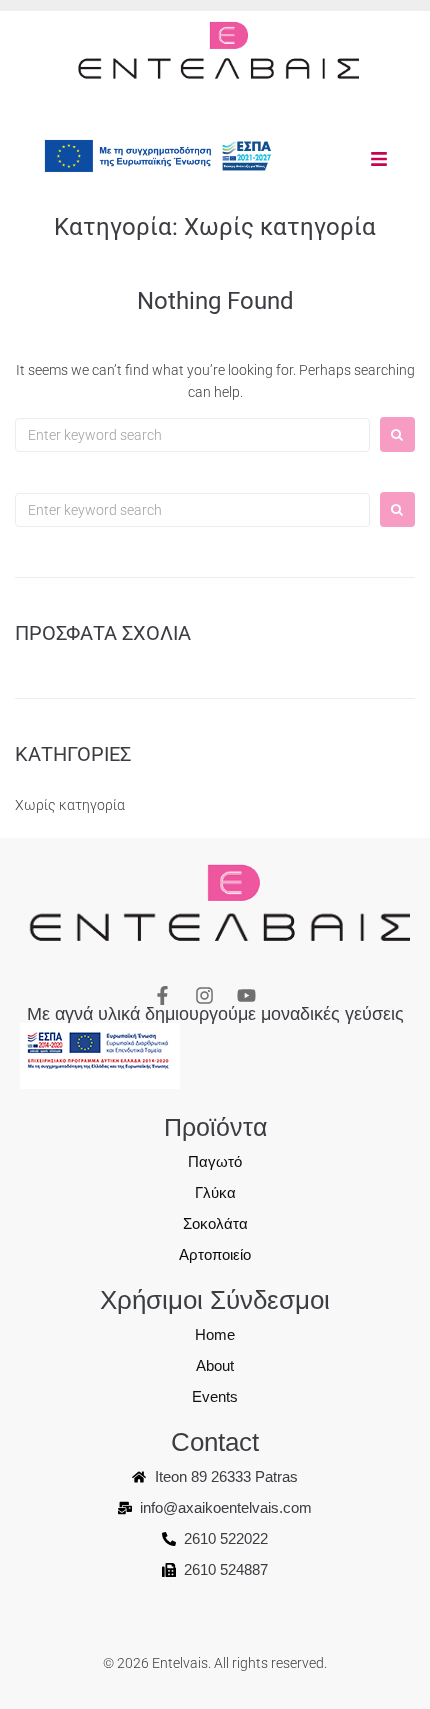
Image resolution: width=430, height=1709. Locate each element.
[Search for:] (192, 435)
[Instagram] (204, 995)
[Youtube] (246, 995)
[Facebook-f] (162, 995)
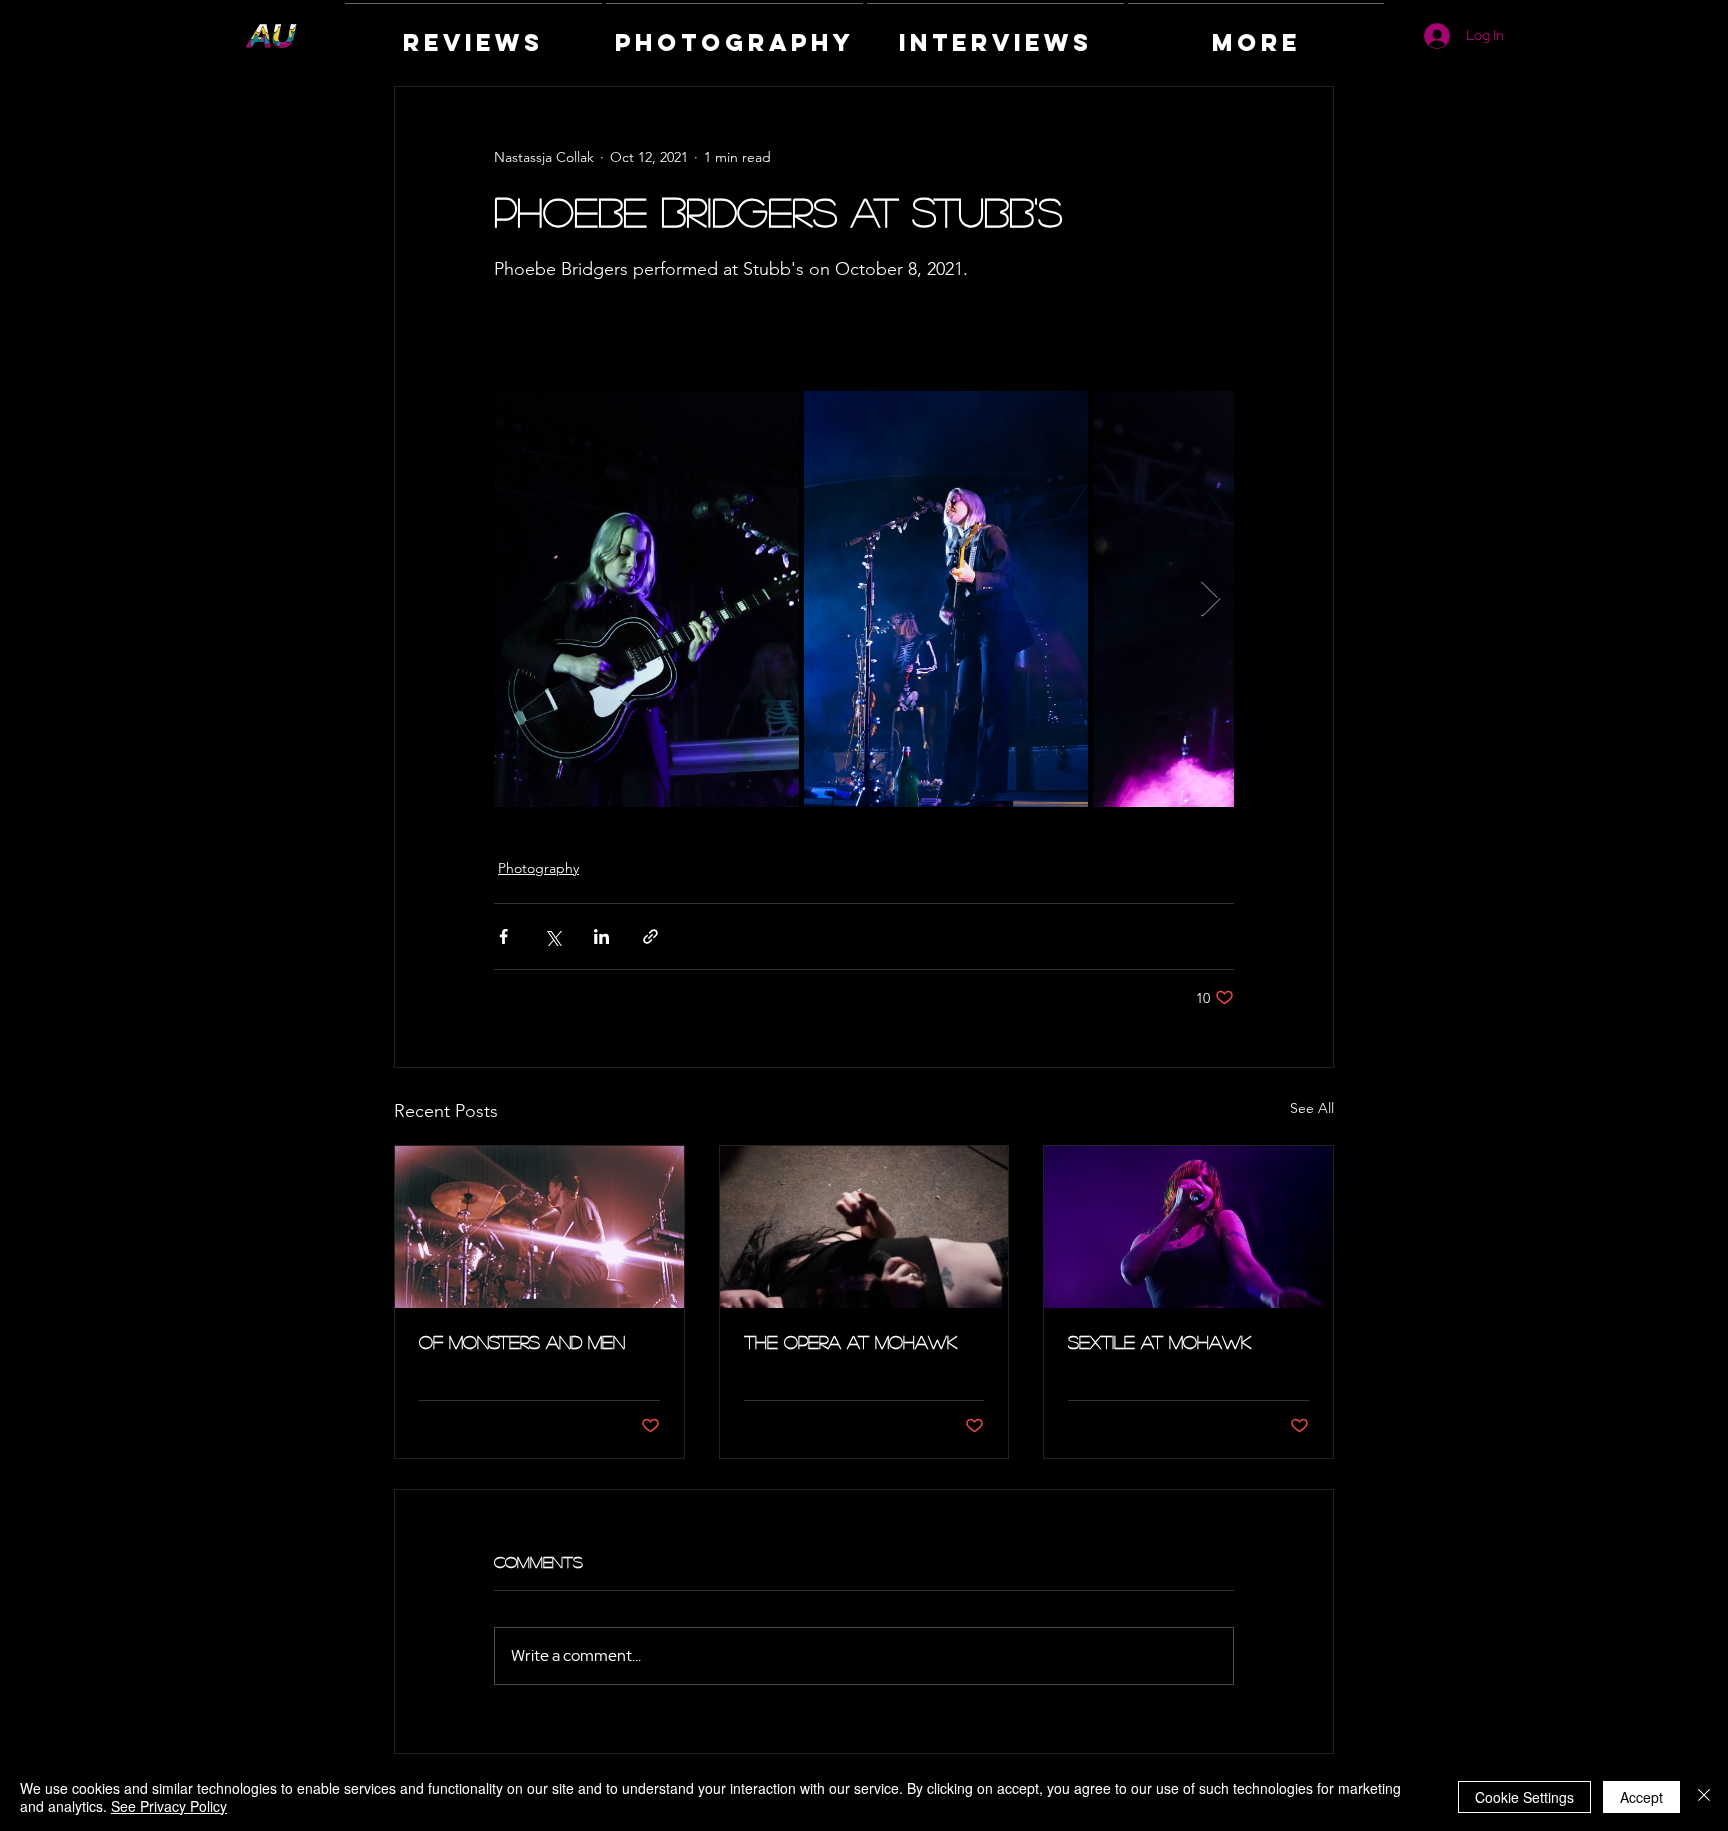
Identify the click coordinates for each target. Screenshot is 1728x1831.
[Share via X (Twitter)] (552, 936)
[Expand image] (646, 599)
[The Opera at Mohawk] (864, 1227)
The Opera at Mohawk (850, 1342)
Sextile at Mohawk (1159, 1342)
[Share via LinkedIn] (601, 936)
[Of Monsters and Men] (539, 1227)
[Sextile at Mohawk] (1188, 1227)
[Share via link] (650, 936)
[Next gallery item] (1210, 599)
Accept (1641, 1797)
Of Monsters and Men (522, 1342)
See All (1312, 1108)
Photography (538, 868)
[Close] (1704, 1797)
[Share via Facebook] (503, 936)
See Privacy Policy (169, 1806)
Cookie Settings (1524, 1797)
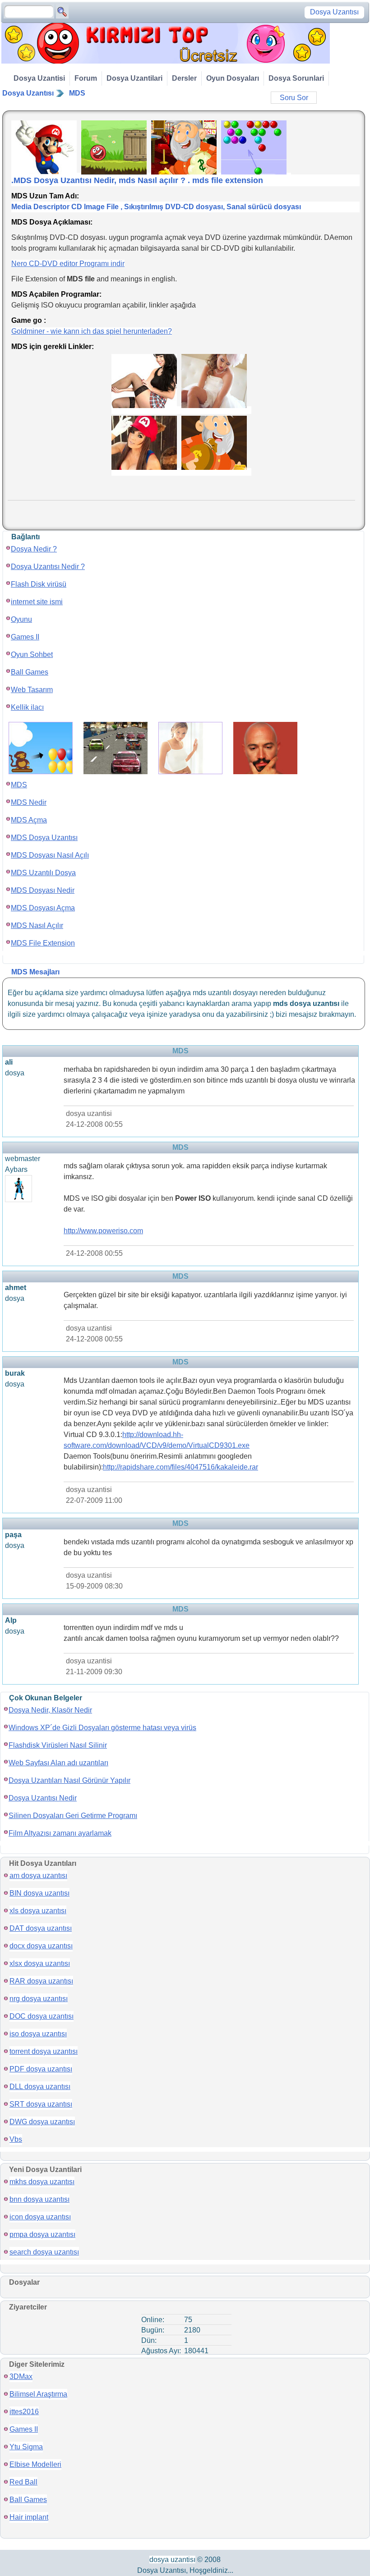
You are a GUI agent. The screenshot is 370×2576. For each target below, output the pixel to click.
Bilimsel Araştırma (38, 2394)
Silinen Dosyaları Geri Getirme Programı (73, 1815)
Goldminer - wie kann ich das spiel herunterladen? (91, 331)
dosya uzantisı (172, 2559)
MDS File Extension (43, 943)
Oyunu (21, 619)
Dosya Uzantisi (39, 78)
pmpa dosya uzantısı (42, 2234)
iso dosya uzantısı (38, 2034)
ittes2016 (24, 2411)
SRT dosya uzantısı (40, 2104)
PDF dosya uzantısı (40, 2069)
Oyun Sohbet (32, 654)
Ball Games (29, 672)
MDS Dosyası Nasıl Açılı (50, 855)
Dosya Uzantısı (28, 93)
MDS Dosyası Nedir (42, 890)
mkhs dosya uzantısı (41, 2182)
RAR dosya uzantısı (41, 1981)
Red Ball (23, 2482)
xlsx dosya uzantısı (39, 1963)
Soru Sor (294, 97)
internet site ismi (37, 602)
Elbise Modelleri (35, 2464)
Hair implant (28, 2517)
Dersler (184, 78)
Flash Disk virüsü (38, 584)
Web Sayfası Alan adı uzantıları (58, 1763)
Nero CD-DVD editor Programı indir (68, 263)
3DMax (20, 2376)
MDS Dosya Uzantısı (44, 837)
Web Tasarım (32, 689)
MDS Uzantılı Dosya (43, 873)
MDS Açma (29, 820)
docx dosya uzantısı (41, 1946)
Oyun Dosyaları (232, 78)
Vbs (15, 2139)
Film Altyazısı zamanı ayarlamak (60, 1833)
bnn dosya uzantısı (39, 2199)
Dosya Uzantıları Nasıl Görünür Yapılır (69, 1780)
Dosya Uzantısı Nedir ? (48, 566)
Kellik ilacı (27, 707)
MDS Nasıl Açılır (37, 925)
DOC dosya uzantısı (41, 2016)
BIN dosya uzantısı (39, 1893)
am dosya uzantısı (38, 1875)
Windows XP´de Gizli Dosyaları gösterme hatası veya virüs (102, 1727)
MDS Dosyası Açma (43, 908)
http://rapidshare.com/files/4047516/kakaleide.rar (180, 1467)
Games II (25, 637)
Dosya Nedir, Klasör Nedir (50, 1710)
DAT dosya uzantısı (40, 1928)
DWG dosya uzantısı (42, 2122)
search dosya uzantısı (44, 2252)
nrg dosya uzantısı (38, 1998)
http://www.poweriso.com (103, 1231)
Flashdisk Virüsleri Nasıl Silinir (58, 1745)
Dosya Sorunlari (296, 78)
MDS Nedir (28, 802)
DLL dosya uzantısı (39, 2086)
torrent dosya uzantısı (43, 2051)
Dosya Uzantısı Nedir (43, 1798)
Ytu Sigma (26, 2447)
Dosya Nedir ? (34, 549)
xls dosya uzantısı (37, 1911)
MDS (77, 93)
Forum (85, 78)
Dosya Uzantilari (134, 78)
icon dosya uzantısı (40, 2217)
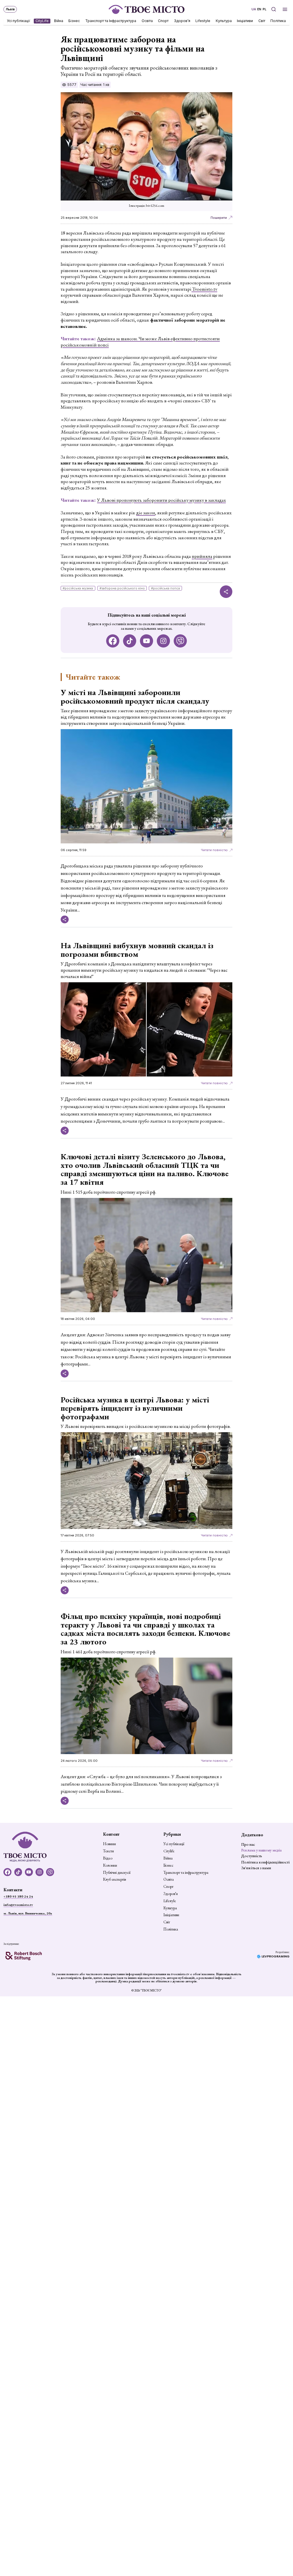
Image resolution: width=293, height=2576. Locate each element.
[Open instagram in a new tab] (163, 641)
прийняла (202, 556)
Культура (224, 21)
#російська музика (78, 588)
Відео (107, 1858)
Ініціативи (245, 21)
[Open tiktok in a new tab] (129, 641)
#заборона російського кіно (122, 588)
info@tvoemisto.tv (18, 1904)
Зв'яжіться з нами (256, 1867)
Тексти (108, 1851)
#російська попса (165, 588)
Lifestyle (203, 21)
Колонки (110, 1865)
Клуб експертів (114, 1879)
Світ (261, 21)
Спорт (163, 21)
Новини (109, 1844)
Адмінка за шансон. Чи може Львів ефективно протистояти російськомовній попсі (140, 341)
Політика (278, 21)
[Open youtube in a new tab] (146, 641)
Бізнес (74, 21)
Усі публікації (18, 21)
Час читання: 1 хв (94, 84)
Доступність (251, 1855)
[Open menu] (285, 9)
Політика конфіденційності (265, 1862)
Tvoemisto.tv (204, 289)
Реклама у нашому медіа (261, 1850)
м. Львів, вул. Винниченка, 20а (27, 1913)
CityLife (42, 21)
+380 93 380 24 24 (18, 1896)
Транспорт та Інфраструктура (110, 21)
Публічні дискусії (116, 1872)
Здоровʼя (182, 21)
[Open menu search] (273, 9)
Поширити (219, 218)
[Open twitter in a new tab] (180, 641)
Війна (58, 21)
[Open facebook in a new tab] (113, 641)
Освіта (147, 21)
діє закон (145, 512)
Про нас (248, 1844)
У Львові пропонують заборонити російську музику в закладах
· · ·
§ WHAT THIS TASK INVOLVES:
Reproduce, word for word, only the lines in the records above from the line with "Oyun Dosyaları (232, 78)" through the line with "Адмінка за шансон.", including both ends; omit the pictures.

§ SOLUTION TO THIS TASK:
Oyun Dosyaları (232, 78)
Vbs (15, 2139)
Film Altyazısı zamanı ayarlamak (60, 1833)
bnn dosya uzantısı (39, 2199)
Dosya Uzantıları Nasıl Görünür Yapılır (69, 1780)
Dosya Uzantısı Nedir ? (48, 566)
Kellik ilacı (27, 707)
MDS Nasıl Açılır (37, 925)
DOC dosya uzantısı (41, 2016)
BIN dosya uzantısı (39, 1893)
am dosya uzantısı (38, 1875)
Windows XP´de Gizli Dosyaları gösterme hatası veya virüs (102, 1727)
MDS Dosyası Açma (43, 908)
http://rapidshare.com/files/4047516/kakaleide.rar (180, 1467)
Games II (25, 637)
Dosya Nedir, Klasör Nedir (50, 1710)
DAT dosya uzantısı (40, 1928)
DWG dosya uzantısı (42, 2122)
search dosya uzantısı (44, 2252)
nrg dosya uzantısı (38, 1998)
http://www.poweriso.com (103, 1231)
Flashdisk Virüsleri Nasıl Silinir (58, 1745)
Dosya Sorunlari (296, 78)
MDS Nedir (28, 802)
DLL dosya uzantısı (39, 2086)
torrent dosya uzantısı (43, 2051)
Dosya Uzantısı Nedir (43, 1798)
Ytu Sigma (26, 2447)
Dosya Nedir ? (34, 549)
xls dosya uzantısı (37, 1911)
MDS (77, 93)
Forum (85, 78)
Dosya Uzantilari (134, 78)
icon dosya uzantısı (40, 2217)
Image resolution: width=293, height=2576. Locate each element.
[Open instagram in a new tab] (163, 641)
прийняла (202, 556)
Культура (224, 21)
#російська музика (78, 588)
Відео (107, 1858)
Ініціативи (245, 21)
[Open tiktok in a new tab] (129, 641)
#заборона російського кіно (122, 588)
info@tvoemisto.tv (18, 1904)
Зв'яжіться з нами (256, 1867)
Тексти (108, 1851)
#російська попса (165, 588)
Lifestyle (203, 21)
Колонки (110, 1865)
Клуб експертів (114, 1879)
Світ (261, 21)
Спорт (163, 21)
Новини (109, 1844)
Адмінка за шансон. Чи може Львів ефективно протистояти російськомовній попсі (140, 341)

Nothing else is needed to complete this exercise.